Records for this task:
++++++++++

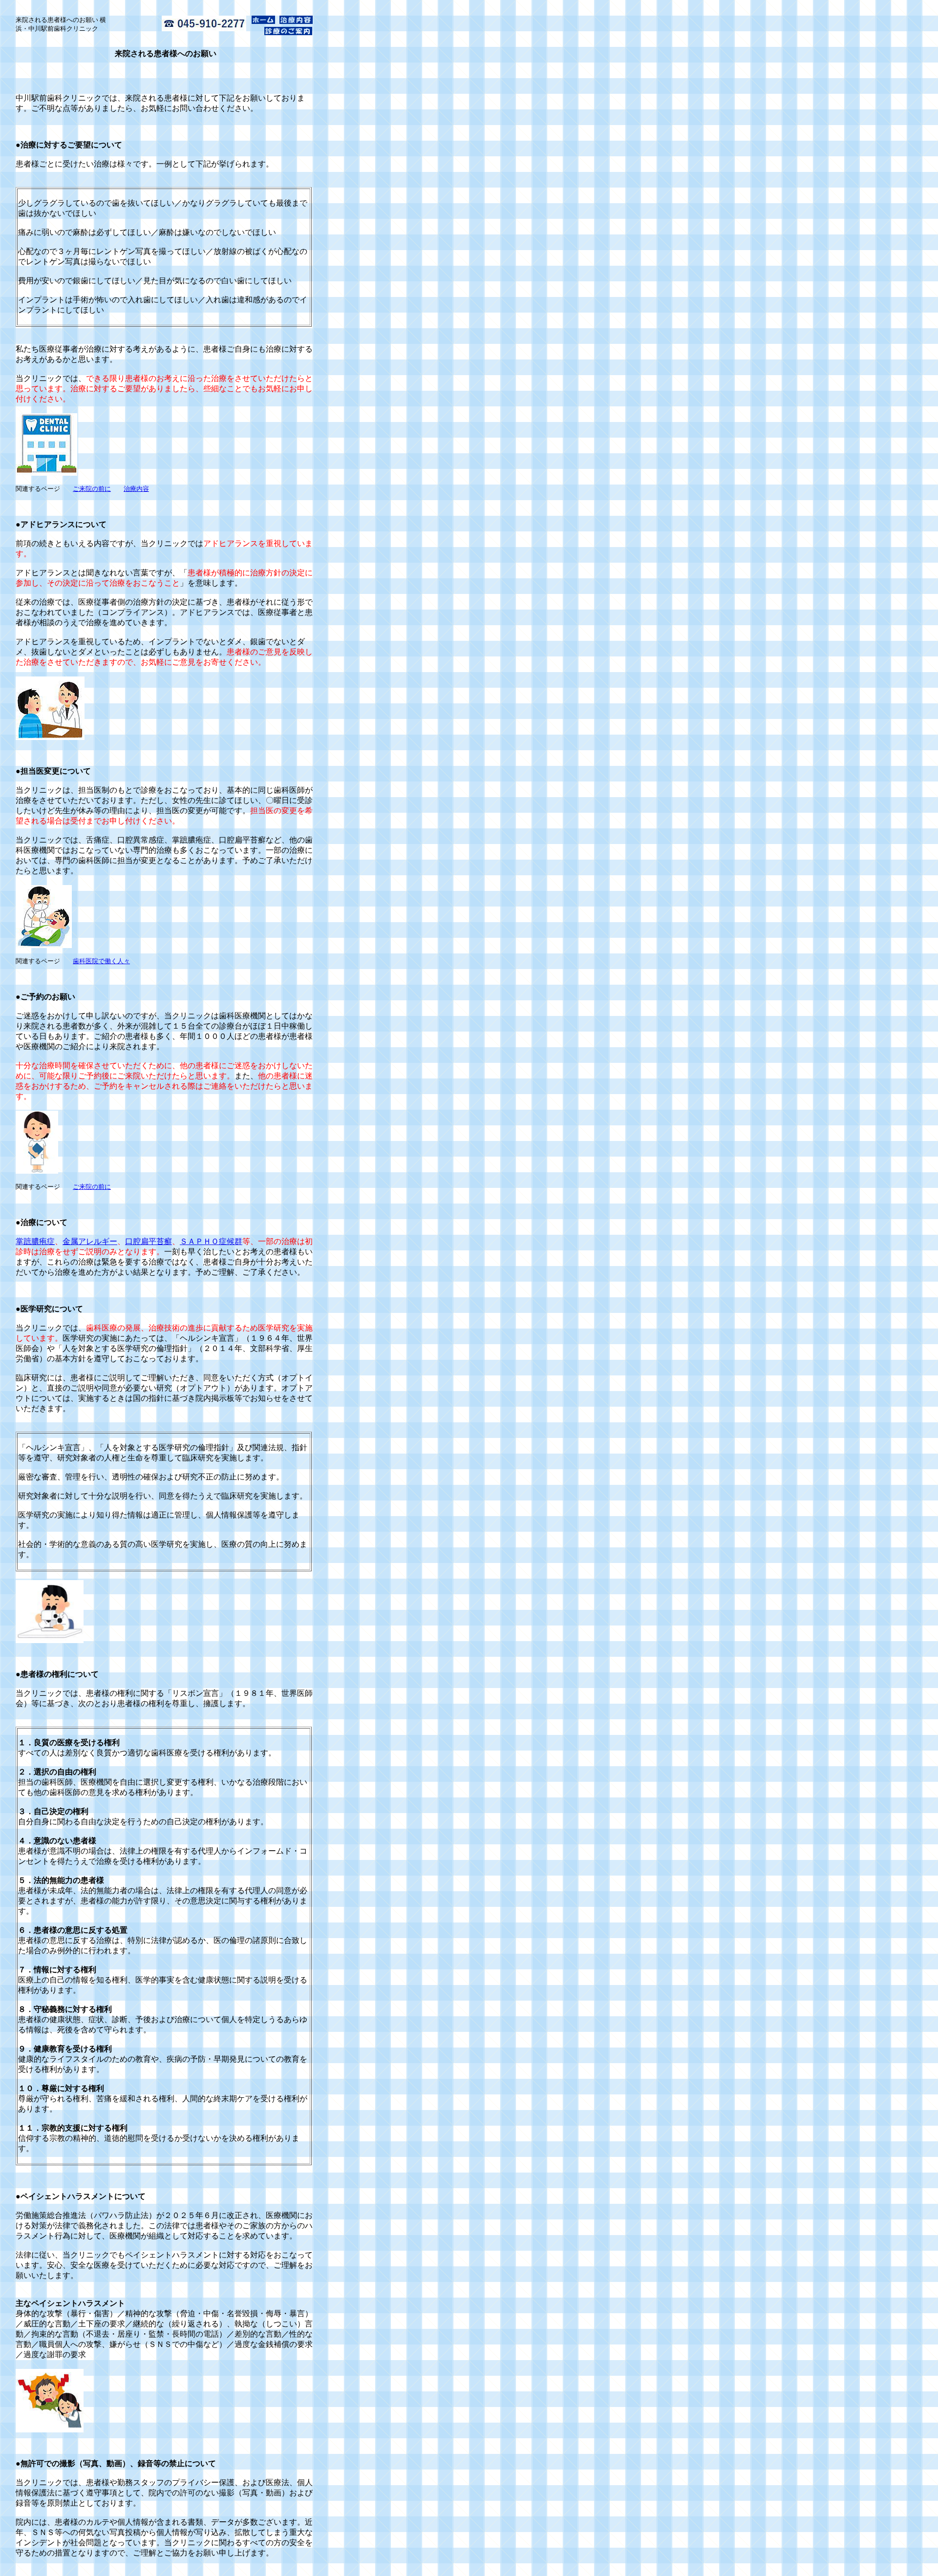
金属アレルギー (90, 1241)
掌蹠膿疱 (31, 1241)
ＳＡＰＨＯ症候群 (211, 1241)
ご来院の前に (92, 488)
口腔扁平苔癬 (148, 1241)
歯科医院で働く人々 (101, 961)
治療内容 (136, 488)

++++++++++

From the first line to the last, write out the data exactly, dropping any pictures.

金属アレルギー (90, 1241)
掌蹠膿疱 (31, 1241)
ＳＡＰＨＯ症候群 (211, 1241)
ご来院の前に (92, 488)
口腔扁平苔癬 (148, 1241)
歯科医院で働く人々 (101, 961)
治療内容 (136, 488)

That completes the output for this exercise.